Locate every line in the entries below that contains the word "date", and copy each of those lines.

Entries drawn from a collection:
——————

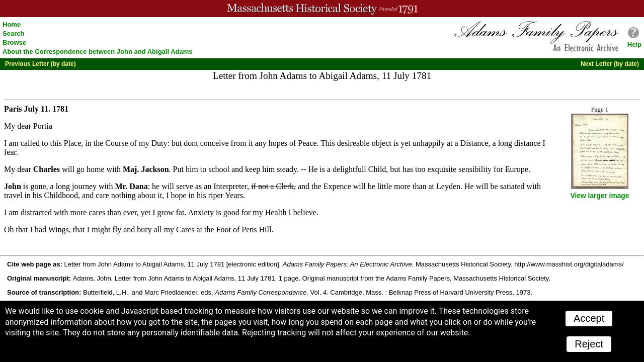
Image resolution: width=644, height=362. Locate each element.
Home (12, 24)
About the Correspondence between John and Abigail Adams (98, 51)
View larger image (600, 196)
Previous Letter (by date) (40, 64)
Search (13, 33)
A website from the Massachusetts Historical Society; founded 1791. (322, 9)
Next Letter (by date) (610, 64)
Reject (589, 344)
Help (634, 44)
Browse (14, 42)
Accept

——————

Task answer:
Previous Letter (by date) (40, 64)
Next Letter (by date) (610, 64)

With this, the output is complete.